• Your objective:
Collect every line of the data below that contains the string "chevron", matching case exactly.

• Provided records:
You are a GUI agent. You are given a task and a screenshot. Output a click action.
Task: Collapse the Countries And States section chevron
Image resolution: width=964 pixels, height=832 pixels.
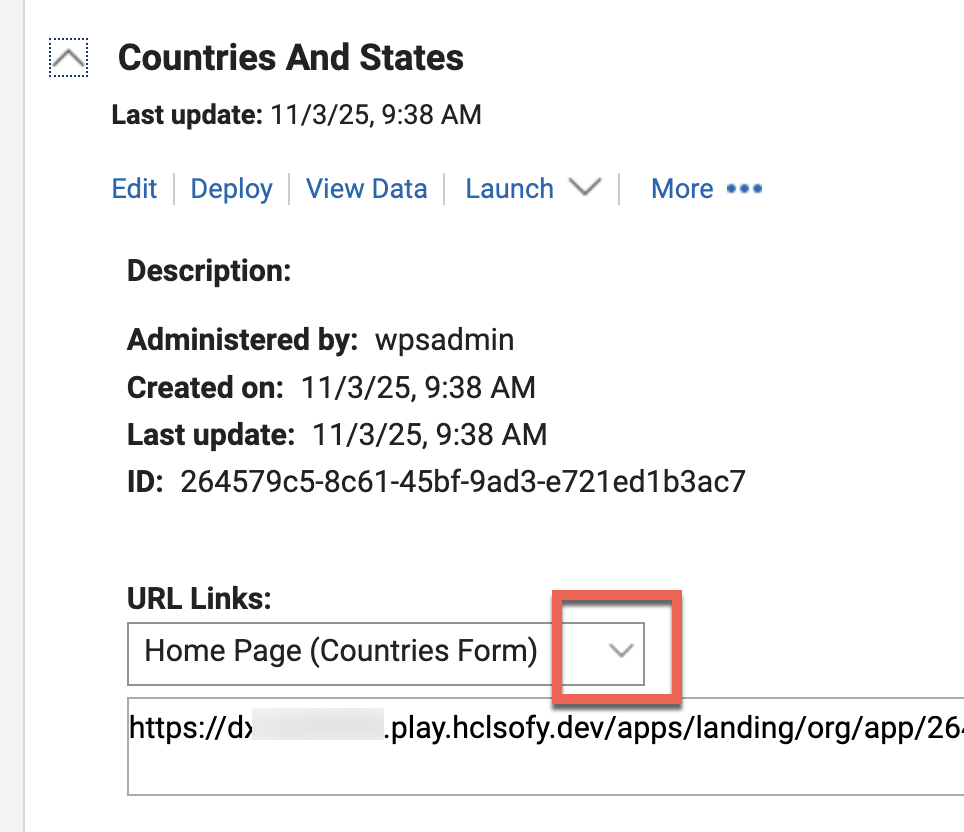68,58
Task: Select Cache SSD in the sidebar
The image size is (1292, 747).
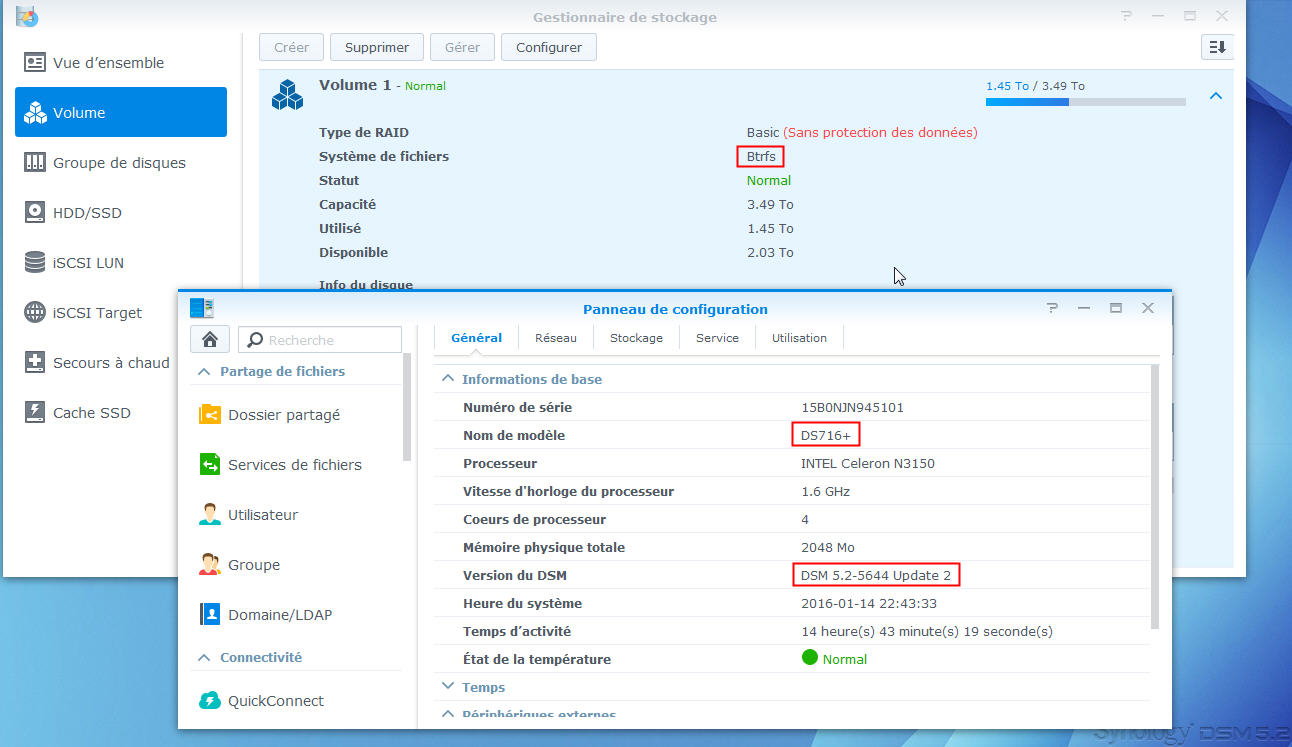Action: coord(91,413)
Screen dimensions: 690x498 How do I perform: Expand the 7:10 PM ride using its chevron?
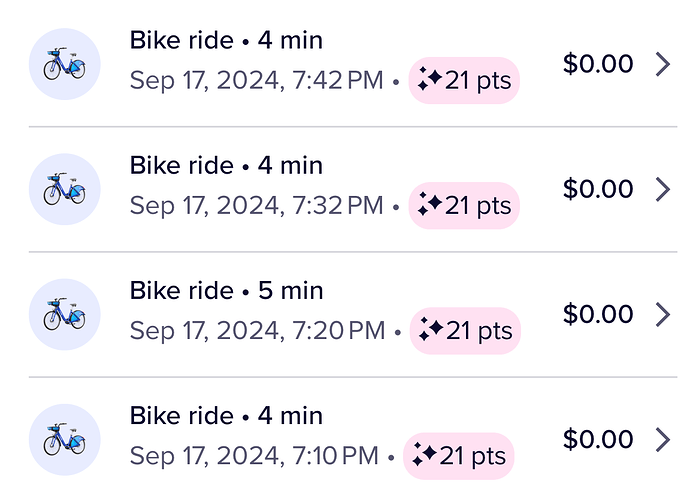[x=662, y=440]
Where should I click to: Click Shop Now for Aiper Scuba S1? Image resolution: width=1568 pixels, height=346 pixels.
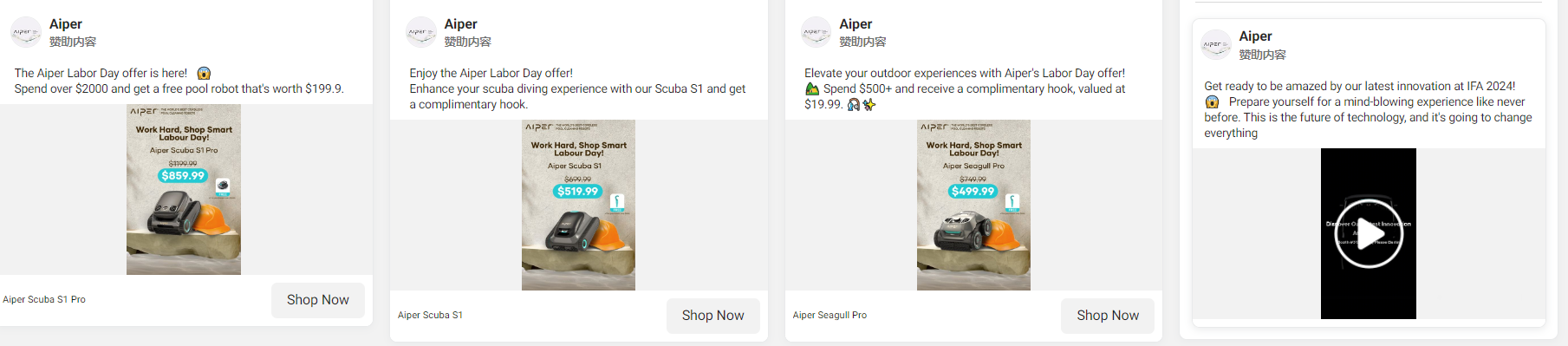[x=712, y=316]
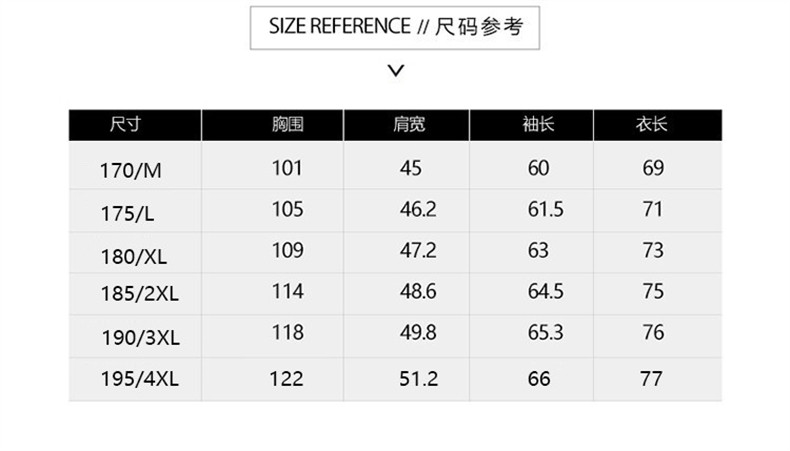This screenshot has height=451, width=790.
Task: Select the 胸围 column header
Action: [x=287, y=125]
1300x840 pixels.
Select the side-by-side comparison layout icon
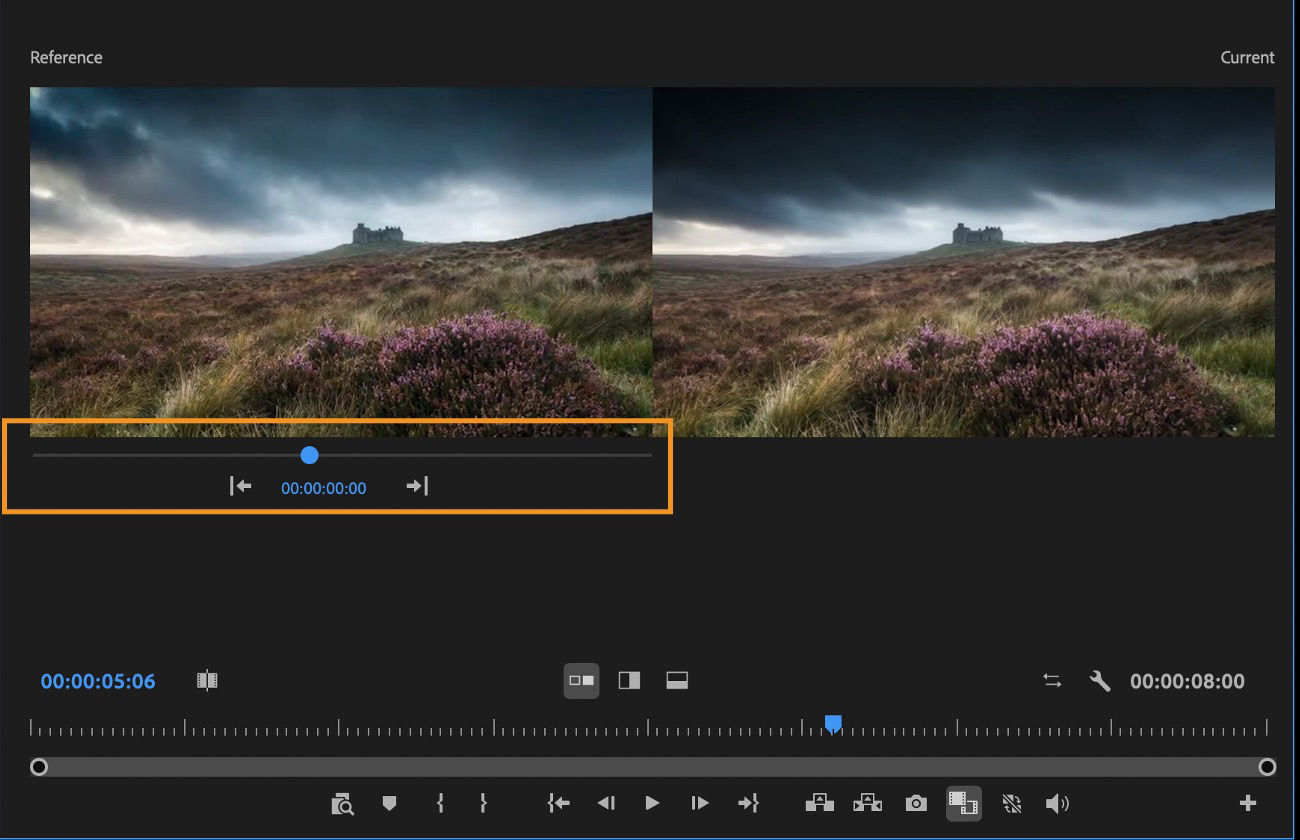click(x=581, y=680)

• Exercise result:
Task: Collapse the Countries And States section chevron
Screen dimensions: 690x498 How do I perform: Expand the 7:10 PM ride using its chevron?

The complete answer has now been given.